§ **Try it**
Beginning at the top of the material, repeat each line exactly, and stop once the line with "Given: Toggle the sidebar panel icon" has been written.

§ **Materials provided**
::::

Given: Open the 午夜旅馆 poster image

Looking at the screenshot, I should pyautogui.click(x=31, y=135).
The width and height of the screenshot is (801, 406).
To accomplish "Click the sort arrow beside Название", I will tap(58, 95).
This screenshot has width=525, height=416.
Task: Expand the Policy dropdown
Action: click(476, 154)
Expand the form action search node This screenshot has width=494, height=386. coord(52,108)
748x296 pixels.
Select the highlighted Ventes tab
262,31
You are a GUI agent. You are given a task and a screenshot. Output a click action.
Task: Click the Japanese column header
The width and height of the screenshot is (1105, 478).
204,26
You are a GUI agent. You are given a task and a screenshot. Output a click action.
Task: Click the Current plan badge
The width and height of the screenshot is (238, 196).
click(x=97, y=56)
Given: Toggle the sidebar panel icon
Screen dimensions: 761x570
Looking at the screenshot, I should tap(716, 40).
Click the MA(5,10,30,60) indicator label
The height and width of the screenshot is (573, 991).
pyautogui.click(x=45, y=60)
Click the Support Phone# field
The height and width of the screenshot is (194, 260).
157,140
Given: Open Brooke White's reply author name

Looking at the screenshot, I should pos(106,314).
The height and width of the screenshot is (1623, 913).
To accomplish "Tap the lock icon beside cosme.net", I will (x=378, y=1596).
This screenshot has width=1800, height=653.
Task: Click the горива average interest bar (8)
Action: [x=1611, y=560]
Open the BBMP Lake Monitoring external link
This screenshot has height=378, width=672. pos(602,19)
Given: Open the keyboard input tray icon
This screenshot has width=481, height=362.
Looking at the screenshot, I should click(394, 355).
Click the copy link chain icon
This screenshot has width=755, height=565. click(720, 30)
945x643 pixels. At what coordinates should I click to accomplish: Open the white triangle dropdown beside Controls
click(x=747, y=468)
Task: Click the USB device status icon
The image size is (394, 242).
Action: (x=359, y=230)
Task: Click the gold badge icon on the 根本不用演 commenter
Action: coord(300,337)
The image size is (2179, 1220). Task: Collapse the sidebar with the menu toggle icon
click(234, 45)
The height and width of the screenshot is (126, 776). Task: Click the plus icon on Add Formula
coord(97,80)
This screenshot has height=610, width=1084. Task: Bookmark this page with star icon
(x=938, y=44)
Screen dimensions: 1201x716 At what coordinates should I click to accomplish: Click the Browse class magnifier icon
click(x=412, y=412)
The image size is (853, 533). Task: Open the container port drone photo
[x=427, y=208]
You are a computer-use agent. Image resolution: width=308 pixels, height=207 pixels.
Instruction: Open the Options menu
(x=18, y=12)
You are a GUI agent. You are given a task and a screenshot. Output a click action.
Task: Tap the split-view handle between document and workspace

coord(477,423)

::::

§ **Task response**
Given: Open the 午夜旅馆 poster image

Looking at the screenshot, I should pyautogui.click(x=31, y=135).
The width and height of the screenshot is (801, 406).
To accomplish "Click the sort arrow beside Название", I will tap(58, 95).
This screenshot has width=525, height=416.
Task: Expand the Policy dropdown
Action: click(476, 154)
Expand the form action search node This screenshot has width=494, height=386. coord(52,108)
748x296 pixels.
Select the highlighted Ventes tab
262,31
You are a GUI agent. You are given a task and a screenshot. Output a click action.
Task: Click the Japanese column header
The width and height of the screenshot is (1105, 478).
204,26
You are a GUI agent. You are given a task and a screenshot. Output a click action.
Task: Click the Current plan badge
The width and height of the screenshot is (238, 196).
click(x=97, y=56)
Given: Toggle the sidebar panel icon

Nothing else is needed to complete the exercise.